Первый зал оказался полукруглым с рядом дверей, которые, надо полагать, вели в коридоры, расходящиеся отсюда веером. Зал был пустой, если не считать рояля в центре и нескольких кадок с пальмами. И всего лишь одна картина, но лучше бы ее не было. Это была плохая копия Перовских охотников на привале, навечно застывших посреди загадочного анегдота. Так легкомысленно серьезная галерея гостей не встречает.

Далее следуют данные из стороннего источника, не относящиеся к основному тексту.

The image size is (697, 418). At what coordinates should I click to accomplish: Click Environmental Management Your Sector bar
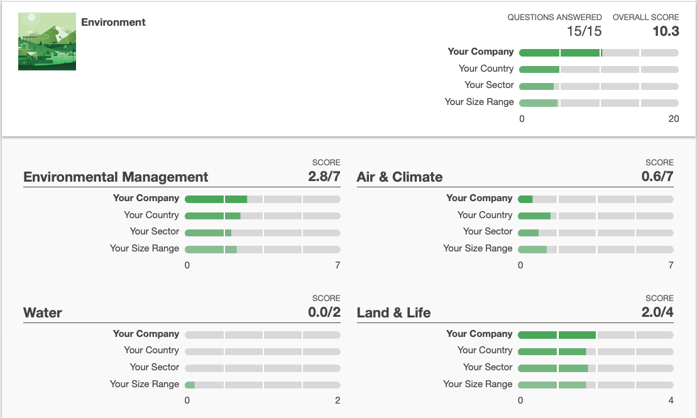click(262, 233)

Почти сразу же, как я вошел, из закрашенной белым дежурки сбоку парадных дверей появился высокий мальчик в джинсах, но с черной бабочкой на белой рубашке, на вид лет двенадцати, не больше. Он открыл крышку рояля, сел и заиграл что-то спокойное и льющееся, с той незаметностью движения, с какой луна заполняет теплую ночь в парке с аллеями… По-моему, играл он хорошо. Почему-то совсем не хотелось открывать никакую из этих дверей, и открыл я ближайшую лишь потому, что мальчик явно играл для меня одного; в этом была какая-то не совсем ясная нелепость.
За дверью действительно оказался широкий коридор, пустой, только в дальнем конце его стояла сиротливая инвалидная коляска. Странно, где же сама галерея? Вдруг из боковой двери вышла девушка в халате и белом чепце с каким-то фарфоровым ковчегом в руках. Она прошла мимо, не обратив на меня внимания, и скрылась в овальном зале. Поколебавшись, я открыл ближайшую боковую дверь. Посреди комнаты стояла кровать, на ней лежал старик с таким профилем лица, какой бывает только в гробу. Сильно выпирала косточка носа, и мне показалось, что он был слегка нарумянен.

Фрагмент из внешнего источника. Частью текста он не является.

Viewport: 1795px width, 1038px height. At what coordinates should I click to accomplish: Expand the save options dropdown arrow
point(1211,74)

Я вернулся в вестибюль, где мальчик продолжал играть, но теперь что-то другое: по вечерним аллеям потянуло тревожной прохладой, источником которой были трагические ночные синкопы. Мальчик упорно выводил тему на лунную поляну, но когда это ему наконец удалось, над лунной помойкой стоял смрад смерти. Он испуганно глянул в мою сторону, как бы прося разрешения. Давай-давай, смелее, не вечно же, действительно, играть по нотам. Я единственный твой слушатель, и мы с тобой одной крови, пасынки импровизации. Попробуй еще раз, в обход, и в той же теплой вечерней интонации, держись теней, все равно все дороги ведут домой…
Я вышел. На скамейке у колонн сидели две женщины в траурных платках, обе с тем прущим здоровьем на гладких откормленных лицах, который не смирить никакой скорбью. Обе красиво курили, сосредоточенно, со значением, терпя приятную тяжесть браслетов.

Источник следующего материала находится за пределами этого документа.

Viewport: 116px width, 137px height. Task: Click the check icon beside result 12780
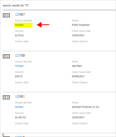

– Странный случай, – сказал я, постукивая в ладонь картонкой путеводителя. – Вот: дворец Куракиных, картинная галерея, а попал черт-те знает куда.
Одна из них протянула руку.
– Разрешите? Ну как же, вот! – Она ткнула пальцем в перстнях. – «Клиника имени доктора Хааза». Все остальное – это приложение, история дворца. Имение Куракиных, потом галерея, а теперь вот клиника. Радуйтесь, что она не имеет к вам отношения.
– А что за клиника?
– Хоспис. Грубо говоря… У вас ведь здесь никого нет? Грубо говоря, отстойник. Сюда свозят из других больниц безнадежно больных. Не поддающихся лечению. Умирать.
Для приличия я помолчал.
– Мальчик этот… Должно быть, ученик музыкального, а здесь подзарабатывает?
– Вам понравилось?
– Очень. Отсюда до Москвы только электричкой?
– Ну почему. Один из тех автобусов ходит. А если хотите насладиться пейзажами, можете «Ракетой». Там, за теми деревьями, пристань.
Я попал на пристань как раз вовремя: с «Ракеты» на берег, спеша к автобусам, выгружались пассажиры. Другие ждали погрузки.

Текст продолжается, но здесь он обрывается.